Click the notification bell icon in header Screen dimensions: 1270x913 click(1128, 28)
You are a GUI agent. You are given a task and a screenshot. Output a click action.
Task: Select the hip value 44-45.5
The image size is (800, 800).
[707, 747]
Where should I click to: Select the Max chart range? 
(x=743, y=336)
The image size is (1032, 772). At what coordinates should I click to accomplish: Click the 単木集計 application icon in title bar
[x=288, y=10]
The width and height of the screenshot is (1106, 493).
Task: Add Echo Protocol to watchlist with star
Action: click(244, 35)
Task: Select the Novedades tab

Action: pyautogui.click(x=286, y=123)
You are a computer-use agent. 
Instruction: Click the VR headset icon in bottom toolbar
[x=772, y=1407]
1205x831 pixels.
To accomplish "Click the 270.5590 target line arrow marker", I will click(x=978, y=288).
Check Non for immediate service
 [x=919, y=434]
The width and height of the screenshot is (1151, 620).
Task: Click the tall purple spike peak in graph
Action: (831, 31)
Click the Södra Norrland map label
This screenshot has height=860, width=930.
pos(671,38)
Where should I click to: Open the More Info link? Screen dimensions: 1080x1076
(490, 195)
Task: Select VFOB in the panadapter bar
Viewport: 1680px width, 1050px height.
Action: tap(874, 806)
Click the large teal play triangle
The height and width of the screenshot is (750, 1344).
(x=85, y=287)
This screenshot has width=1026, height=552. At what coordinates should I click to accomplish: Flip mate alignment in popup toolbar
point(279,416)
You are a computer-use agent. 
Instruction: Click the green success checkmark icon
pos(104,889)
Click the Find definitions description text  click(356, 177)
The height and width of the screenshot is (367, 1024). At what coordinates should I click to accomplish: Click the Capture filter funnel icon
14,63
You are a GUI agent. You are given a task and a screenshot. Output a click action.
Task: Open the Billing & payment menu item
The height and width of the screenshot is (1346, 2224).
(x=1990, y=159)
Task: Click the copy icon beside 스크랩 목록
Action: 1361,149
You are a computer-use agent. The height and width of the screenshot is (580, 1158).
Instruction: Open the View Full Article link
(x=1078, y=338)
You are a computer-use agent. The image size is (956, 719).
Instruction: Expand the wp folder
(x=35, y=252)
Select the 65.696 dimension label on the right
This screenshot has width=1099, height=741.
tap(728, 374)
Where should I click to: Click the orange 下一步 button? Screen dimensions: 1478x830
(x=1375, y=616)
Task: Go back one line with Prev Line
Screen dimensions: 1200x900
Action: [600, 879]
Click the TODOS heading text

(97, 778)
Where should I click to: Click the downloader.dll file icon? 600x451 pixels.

◇ ◇ ◇ ◇ ◇ ◇ ◇

WHAT THE TASK ASKS ▸ The answer must consist of each line in the entries above that includes "pixels".

RESPONSE BOX ▸
1205x831 pixels.
Where should I click to: Click the downloader.dll file icon? 600x451 pixels.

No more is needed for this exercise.